━━━━━ TASK MATERIAL ━━━━━
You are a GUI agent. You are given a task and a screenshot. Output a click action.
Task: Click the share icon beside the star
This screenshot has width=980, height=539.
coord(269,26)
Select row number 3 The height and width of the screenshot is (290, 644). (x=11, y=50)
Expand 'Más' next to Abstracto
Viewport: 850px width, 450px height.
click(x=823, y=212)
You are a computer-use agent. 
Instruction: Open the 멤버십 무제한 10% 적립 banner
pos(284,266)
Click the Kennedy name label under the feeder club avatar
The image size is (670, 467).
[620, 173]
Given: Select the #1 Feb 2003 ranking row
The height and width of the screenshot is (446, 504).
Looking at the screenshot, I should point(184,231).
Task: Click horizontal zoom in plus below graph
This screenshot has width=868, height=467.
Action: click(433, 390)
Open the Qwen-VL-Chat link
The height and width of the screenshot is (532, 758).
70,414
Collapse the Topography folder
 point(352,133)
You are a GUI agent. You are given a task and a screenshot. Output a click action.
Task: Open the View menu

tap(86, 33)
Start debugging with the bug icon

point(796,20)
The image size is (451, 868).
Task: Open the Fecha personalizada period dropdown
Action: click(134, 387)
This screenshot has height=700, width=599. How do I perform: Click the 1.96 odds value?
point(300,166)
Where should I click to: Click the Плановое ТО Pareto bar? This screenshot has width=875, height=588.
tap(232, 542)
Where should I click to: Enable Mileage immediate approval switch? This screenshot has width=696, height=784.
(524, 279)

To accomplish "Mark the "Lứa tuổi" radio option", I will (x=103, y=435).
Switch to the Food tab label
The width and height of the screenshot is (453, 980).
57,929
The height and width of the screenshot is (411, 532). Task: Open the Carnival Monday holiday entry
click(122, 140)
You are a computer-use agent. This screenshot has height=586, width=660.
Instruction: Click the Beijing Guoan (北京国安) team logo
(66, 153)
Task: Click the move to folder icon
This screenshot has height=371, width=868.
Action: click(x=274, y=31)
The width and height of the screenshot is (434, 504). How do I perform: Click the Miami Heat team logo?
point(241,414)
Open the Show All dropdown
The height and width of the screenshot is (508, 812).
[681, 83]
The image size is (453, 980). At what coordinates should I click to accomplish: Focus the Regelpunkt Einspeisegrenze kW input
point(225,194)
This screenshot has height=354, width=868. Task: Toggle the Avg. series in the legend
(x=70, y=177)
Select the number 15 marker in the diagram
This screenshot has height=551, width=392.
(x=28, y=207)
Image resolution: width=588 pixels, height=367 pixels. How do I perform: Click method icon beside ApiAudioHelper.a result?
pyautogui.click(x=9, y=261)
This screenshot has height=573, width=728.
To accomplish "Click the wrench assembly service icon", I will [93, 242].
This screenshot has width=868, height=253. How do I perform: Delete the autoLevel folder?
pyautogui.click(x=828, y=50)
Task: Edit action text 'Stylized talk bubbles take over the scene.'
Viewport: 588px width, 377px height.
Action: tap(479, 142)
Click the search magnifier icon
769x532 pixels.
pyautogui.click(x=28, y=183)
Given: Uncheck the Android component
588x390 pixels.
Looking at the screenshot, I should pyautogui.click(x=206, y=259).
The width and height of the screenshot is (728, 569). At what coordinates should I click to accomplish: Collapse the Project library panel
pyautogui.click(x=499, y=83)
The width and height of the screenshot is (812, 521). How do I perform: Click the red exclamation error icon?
━━━━━
PROBLEM TO WORK ON
The material above is to be transcribed in full, exactly as it appears.

YOUR SOLUTION
You are a GUI agent. You are given a task and a screenshot. Output a click action.
Task: Click the share icon beside the star
This screenshot has width=980, height=539.
coord(269,26)
Select row number 3 The height and width of the screenshot is (290, 644). (x=11, y=50)
Expand 'Más' next to Abstracto
Viewport: 850px width, 450px height.
click(x=823, y=212)
You are a computer-use agent. 
Instruction: Open the 멤버십 무제한 10% 적립 banner
pos(284,266)
Click the Kennedy name label under the feeder club avatar
The image size is (670, 467).
[620, 173]
Given: Select the #1 Feb 2003 ranking row
The height and width of the screenshot is (446, 504).
Looking at the screenshot, I should point(184,231).
Task: Click horizontal zoom in plus below graph
This screenshot has width=868, height=467.
Action: click(433, 390)
Open the Qwen-VL-Chat link
The height and width of the screenshot is (532, 758).
70,414
Collapse the Topography folder
 point(352,133)
You are a GUI agent. You are given a task and a screenshot. Output a click action.
Task: Open the View menu

tap(86, 33)
Start debugging with the bug icon

point(796,20)
The image size is (451, 868).
Task: Open the Fecha personalizada period dropdown
Action: click(134, 387)
This screenshot has height=700, width=599. How do I perform: Click the 1.96 odds value?
point(300,166)
Where should I click to: Click the Плановое ТО Pareto bar? This screenshot has width=875, height=588.
tap(232, 542)
Where should I click to: Enable Mileage immediate approval switch? This screenshot has width=696, height=784.
(524, 279)

To accomplish "Mark the "Lứa tuổi" radio option", I will (x=103, y=435).
Switch to the Food tab label
The width and height of the screenshot is (453, 980).
57,929
The height and width of the screenshot is (411, 532). Task: Open the Carnival Monday holiday entry
click(122, 140)
You are a computer-use agent. This screenshot has height=586, width=660.
Instruction: Click the Beijing Guoan (北京国安) team logo
(66, 153)
Task: Click the move to folder icon
This screenshot has height=371, width=868.
Action: click(x=274, y=31)
The width and height of the screenshot is (434, 504). How do I perform: Click the Miami Heat team logo?
point(241,414)
Open the Show All dropdown
The height and width of the screenshot is (508, 812).
[681, 83]
The image size is (453, 980). At what coordinates should I click to accomplish: Focus the Regelpunkt Einspeisegrenze kW input
point(225,194)
This screenshot has height=354, width=868. Task: Toggle the Avg. series in the legend
(x=70, y=177)
Select the number 15 marker in the diagram
This screenshot has height=551, width=392.
(x=28, y=207)
Image resolution: width=588 pixels, height=367 pixels. How do I perform: Click method icon beside ApiAudioHelper.a result?
pyautogui.click(x=9, y=261)
This screenshot has height=573, width=728.
To accomplish "Click the wrench assembly service icon", I will [93, 242].
This screenshot has width=868, height=253. How do I perform: Delete the autoLevel folder?
pyautogui.click(x=828, y=50)
Task: Edit action text 'Stylized talk bubbles take over the scene.'
Viewport: 588px width, 377px height.
Action: tap(479, 142)
Click the search magnifier icon
769x532 pixels.
pyautogui.click(x=28, y=183)
Given: Uncheck the Android component
588x390 pixels.
Looking at the screenshot, I should pyautogui.click(x=206, y=259).
The width and height of the screenshot is (728, 569). At what coordinates should I click to accomplish: Collapse the Project library panel
pyautogui.click(x=499, y=83)
The width and height of the screenshot is (812, 521). How do I perform: Click the red exclamation error icon?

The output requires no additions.